**Task requirements:**
Each line of the listing is to be copied exactly.

**Entries shown:**

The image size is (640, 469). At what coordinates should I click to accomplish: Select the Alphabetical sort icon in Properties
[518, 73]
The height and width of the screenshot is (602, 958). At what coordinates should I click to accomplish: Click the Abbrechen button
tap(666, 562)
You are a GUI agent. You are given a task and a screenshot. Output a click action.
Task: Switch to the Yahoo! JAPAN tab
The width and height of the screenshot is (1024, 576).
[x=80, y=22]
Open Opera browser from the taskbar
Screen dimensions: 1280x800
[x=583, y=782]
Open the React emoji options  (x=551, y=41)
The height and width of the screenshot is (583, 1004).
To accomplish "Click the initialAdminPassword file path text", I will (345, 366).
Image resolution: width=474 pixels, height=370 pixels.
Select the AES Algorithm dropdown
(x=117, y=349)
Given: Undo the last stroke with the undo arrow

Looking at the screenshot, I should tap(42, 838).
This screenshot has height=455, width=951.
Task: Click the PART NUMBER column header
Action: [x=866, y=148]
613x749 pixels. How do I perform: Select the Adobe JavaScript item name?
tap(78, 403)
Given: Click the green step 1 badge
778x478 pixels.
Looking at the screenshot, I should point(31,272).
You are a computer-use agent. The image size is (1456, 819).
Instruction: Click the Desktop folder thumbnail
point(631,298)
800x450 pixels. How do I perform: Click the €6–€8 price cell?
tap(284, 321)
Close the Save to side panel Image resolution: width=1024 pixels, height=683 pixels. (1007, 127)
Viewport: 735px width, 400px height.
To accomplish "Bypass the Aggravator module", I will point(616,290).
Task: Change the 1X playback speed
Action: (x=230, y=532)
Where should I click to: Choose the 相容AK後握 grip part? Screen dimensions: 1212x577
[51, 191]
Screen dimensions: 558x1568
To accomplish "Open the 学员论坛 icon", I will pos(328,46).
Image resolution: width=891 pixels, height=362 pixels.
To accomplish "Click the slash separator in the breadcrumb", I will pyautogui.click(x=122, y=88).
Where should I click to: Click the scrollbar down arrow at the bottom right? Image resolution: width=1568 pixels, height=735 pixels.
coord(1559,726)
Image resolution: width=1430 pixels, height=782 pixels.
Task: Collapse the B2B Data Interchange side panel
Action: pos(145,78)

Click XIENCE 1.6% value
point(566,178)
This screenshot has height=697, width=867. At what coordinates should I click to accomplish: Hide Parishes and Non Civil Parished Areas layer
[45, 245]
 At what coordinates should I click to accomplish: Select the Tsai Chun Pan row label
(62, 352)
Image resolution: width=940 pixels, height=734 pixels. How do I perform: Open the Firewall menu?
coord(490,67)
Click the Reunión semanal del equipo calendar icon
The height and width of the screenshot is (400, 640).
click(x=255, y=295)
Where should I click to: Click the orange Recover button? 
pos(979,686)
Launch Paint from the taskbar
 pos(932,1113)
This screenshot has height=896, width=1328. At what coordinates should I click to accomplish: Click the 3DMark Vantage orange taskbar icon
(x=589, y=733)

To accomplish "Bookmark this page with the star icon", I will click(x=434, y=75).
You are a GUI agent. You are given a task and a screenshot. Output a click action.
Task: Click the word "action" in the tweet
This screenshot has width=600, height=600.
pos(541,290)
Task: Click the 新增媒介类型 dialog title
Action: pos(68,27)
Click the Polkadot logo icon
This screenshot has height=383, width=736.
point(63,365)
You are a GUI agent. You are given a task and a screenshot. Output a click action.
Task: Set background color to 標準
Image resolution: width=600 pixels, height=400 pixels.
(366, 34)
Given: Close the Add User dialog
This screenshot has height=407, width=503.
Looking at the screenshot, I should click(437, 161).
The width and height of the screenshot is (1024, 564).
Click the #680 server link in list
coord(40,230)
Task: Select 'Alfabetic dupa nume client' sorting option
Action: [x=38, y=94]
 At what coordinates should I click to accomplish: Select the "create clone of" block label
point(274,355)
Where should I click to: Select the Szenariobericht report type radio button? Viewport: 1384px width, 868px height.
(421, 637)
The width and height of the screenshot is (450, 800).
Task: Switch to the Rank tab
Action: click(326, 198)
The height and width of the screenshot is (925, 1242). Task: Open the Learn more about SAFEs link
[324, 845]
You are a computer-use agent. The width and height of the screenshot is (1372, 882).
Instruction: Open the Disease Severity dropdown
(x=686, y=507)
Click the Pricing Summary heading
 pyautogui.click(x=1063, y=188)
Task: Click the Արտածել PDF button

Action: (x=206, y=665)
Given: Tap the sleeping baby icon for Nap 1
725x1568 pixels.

**Answer box:**
The image size is (640, 469). At what coordinates should I click to accomplish: Select the Alphabetical sort icon in Properties
[518, 73]
The height and width of the screenshot is (602, 958). At what coordinates should I click to accomplish: Click the Abbrechen button
tap(666, 562)
You are a GUI agent. You are given a task and a screenshot. Output a click action.
Task: Switch to the Yahoo! JAPAN tab
The width and height of the screenshot is (1024, 576).
[x=80, y=22]
Open Opera browser from the taskbar
Screen dimensions: 1280x800
[x=583, y=782]
Open the React emoji options  (x=551, y=41)
The height and width of the screenshot is (583, 1004).
To accomplish "Click the initialAdminPassword file path text", I will (345, 366).
Image resolution: width=474 pixels, height=370 pixels.
Select the AES Algorithm dropdown
(x=117, y=349)
Given: Undo the last stroke with the undo arrow

Looking at the screenshot, I should tap(42, 838).
This screenshot has height=455, width=951.
Task: Click the PART NUMBER column header
Action: [x=866, y=148]
613x749 pixels. How do I perform: Select the Adobe JavaScript item name?
tap(78, 403)
Given: Click the green step 1 badge
778x478 pixels.
Looking at the screenshot, I should point(31,272).
You are a computer-use agent. The image size is (1456, 819).
Instruction: Click the Desktop folder thumbnail
point(631,298)
800x450 pixels. How do I perform: Click the €6–€8 price cell?
tap(284, 321)
Close the Save to side panel Image resolution: width=1024 pixels, height=683 pixels. (1007, 127)
Viewport: 735px width, 400px height.
To accomplish "Bypass the Aggravator module", I will point(616,290).
Task: Change the 1X playback speed
Action: (x=230, y=532)
Where should I click to: Choose the 相容AK後握 grip part? Screen dimensions: 1212x577
[51, 191]
Screen dimensions: 558x1568
To accomplish "Open the 学员论坛 icon", I will pos(328,46).
Image resolution: width=891 pixels, height=362 pixels.
To accomplish "Click the slash separator in the breadcrumb", I will pyautogui.click(x=122, y=88).
Where should I click to: Click the scrollbar down arrow at the bottom right? Image resolution: width=1568 pixels, height=735 pixels.
coord(1559,726)
Image resolution: width=1430 pixels, height=782 pixels.
Task: Collapse the B2B Data Interchange side panel
Action: pos(145,78)

Click XIENCE 1.6% value
point(566,178)
This screenshot has height=697, width=867. At what coordinates should I click to accomplish: Hide Parishes and Non Civil Parished Areas layer
[45, 245]
 At what coordinates should I click to accomplish: Select the Tsai Chun Pan row label
(62, 352)
Image resolution: width=940 pixels, height=734 pixels. How do I perform: Open the Firewall menu?
coord(490,67)
Click the Reunión semanal del equipo calendar icon
The height and width of the screenshot is (400, 640).
click(x=255, y=295)
Where should I click to: Click the orange Recover button? 
pos(979,686)
Launch Paint from the taskbar
 pos(932,1113)
This screenshot has height=896, width=1328. At what coordinates should I click to accomplish: Click the 3DMark Vantage orange taskbar icon
(x=589, y=733)

To accomplish "Bookmark this page with the star icon", I will click(x=434, y=75).
You are a GUI agent. You are given a task and a screenshot. Output a click action.
Task: Click the word "action" in the tweet
This screenshot has width=600, height=600.
pos(541,290)
Task: Click the 新增媒介类型 dialog title
Action: pos(68,27)
Click the Polkadot logo icon
This screenshot has height=383, width=736.
point(63,365)
You are a GUI agent. You are given a task and a screenshot. Output a click action.
Task: Set background color to 標準
Image resolution: width=600 pixels, height=400 pixels.
(366, 34)
Given: Close the Add User dialog
This screenshot has height=407, width=503.
Looking at the screenshot, I should click(437, 161).
The width and height of the screenshot is (1024, 564).
Click the #680 server link in list
coord(40,230)
Task: Select 'Alfabetic dupa nume client' sorting option
Action: [x=38, y=94]
 At what coordinates should I click to accomplish: Select the "create clone of" block label
point(274,355)
Where should I click to: Select the Szenariobericht report type radio button? Viewport: 1384px width, 868px height.
(421, 637)
The width and height of the screenshot is (450, 800).
Task: Switch to the Rank tab
Action: click(326, 198)
The height and width of the screenshot is (925, 1242). Task: Open the Learn more about SAFEs link
[324, 845]
You are a computer-use agent. The width and height of the screenshot is (1372, 882).
Instruction: Open the Disease Severity dropdown
(x=686, y=507)
Click the Pricing Summary heading
 pyautogui.click(x=1063, y=188)
Task: Click the Արտածել PDF button

Action: (x=206, y=665)
Given: Tap the sleeping baby icon for Nap 1
725x1568 pixels.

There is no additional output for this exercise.